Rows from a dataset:
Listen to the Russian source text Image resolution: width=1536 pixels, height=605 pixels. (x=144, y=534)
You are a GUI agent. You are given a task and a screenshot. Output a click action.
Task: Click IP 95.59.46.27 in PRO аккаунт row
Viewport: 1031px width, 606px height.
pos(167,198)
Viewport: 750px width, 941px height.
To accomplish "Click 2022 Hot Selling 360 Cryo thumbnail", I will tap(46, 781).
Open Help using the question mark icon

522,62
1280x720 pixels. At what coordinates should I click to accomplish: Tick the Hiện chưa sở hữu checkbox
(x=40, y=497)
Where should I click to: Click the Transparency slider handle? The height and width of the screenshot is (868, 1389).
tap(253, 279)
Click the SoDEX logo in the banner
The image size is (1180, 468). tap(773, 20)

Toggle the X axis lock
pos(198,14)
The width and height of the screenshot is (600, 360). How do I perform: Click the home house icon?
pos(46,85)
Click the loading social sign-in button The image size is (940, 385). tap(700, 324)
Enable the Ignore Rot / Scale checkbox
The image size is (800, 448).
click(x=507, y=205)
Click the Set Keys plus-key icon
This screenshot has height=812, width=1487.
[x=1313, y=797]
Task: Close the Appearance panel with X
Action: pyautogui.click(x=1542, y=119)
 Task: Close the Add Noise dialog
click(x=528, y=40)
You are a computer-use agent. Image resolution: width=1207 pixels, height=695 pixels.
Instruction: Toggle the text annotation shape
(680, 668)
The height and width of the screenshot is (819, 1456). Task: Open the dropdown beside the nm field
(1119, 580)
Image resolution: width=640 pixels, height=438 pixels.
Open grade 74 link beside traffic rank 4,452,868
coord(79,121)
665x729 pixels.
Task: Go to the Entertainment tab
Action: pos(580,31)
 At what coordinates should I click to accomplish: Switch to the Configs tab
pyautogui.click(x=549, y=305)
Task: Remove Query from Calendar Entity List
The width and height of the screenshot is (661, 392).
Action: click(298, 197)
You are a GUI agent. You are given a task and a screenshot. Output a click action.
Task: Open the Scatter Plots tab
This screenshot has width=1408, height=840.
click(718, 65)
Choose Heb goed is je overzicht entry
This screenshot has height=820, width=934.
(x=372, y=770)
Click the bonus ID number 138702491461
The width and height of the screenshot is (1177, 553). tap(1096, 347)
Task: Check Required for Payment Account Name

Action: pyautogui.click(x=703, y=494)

• Job: Convert the records, from the line containing "Open Help using the question mark icon" through the end of the records, into a JSON list of strings with one string per line and blank lines omitted.

• Written answer:
[
  "Open Help using the question mark icon",
  "522,62",
  "1280x720 pixels. At what coordinates should I click to accomplish: Tick the Hiện chưa sở hữu checkbox",
  "(x=40, y=497)",
  "Where should I click to: Click the Transparency slider handle? The height and width of the screenshot is (868, 1389).",
  "tap(253, 279)",
  "Click the SoDEX logo in the banner",
  "The image size is (1180, 468). tap(773, 20)",
  "Toggle the X axis lock",
  "pos(198,14)",
  "The width and height of the screenshot is (600, 360). How do I perform: Click the home house icon?",
  "pos(46,85)",
  "Click the loading social sign-in button The image size is (940, 385). tap(700, 324)",
  "Enable the Ignore Rot / Scale checkbox",
  "The image size is (800, 448).",
  "click(x=507, y=205)",
  "Click the Set Keys plus-key icon",
  "This screenshot has height=812, width=1487.",
  "[x=1313, y=797]",
  "Task: Close the Appearance panel with X",
  "Action: pyautogui.click(x=1542, y=119)",
  " Task: Close the Add Noise dialog",
  "click(x=528, y=40)",
  "You are a computer-use agent. Image resolution: width=1207 pixels, height=695 pixels.",
  "Instruction: Toggle the text annotation shape",
  "(680, 668)",
  "The height and width of the screenshot is (819, 1456). Task: Open the dropdown beside the nm field",
  "(1119, 580)",
  "Image resolution: width=640 pixels, height=438 pixels.",
  "Open grade 74 link beside traffic rank 4,452,868",
  "coord(79,121)",
  "665x729 pixels.",
  "Task: Go to the Entertainment tab",
  "Action: pos(580,31)",
  " At what coordinates should I click to accomplish: Switch to the Configs tab",
  "pyautogui.click(x=549, y=305)",
  "Task: Remove Query from Calendar Entity List",
  "The width and height of the screenshot is (661, 392).",
  "Action: click(298, 197)",
  "You are a GUI agent. You are given a task and a screenshot. Output a click action.",
  "Task: Open the Scatter Plots tab",
  "This screenshot has width=1408, height=840.",
  "click(718, 65)",
  "Choose Heb goed is je overzicht entry",
  "This screenshot has height=820, width=934.",
  "(x=372, y=770)",
  "Click the bonus ID number 138702491461",
  "The width and height of the screenshot is (1177, 553). tap(1096, 347)",
  "Task: Check Required for Payment Account Name",
  "Action: pyautogui.click(x=703, y=494)"
]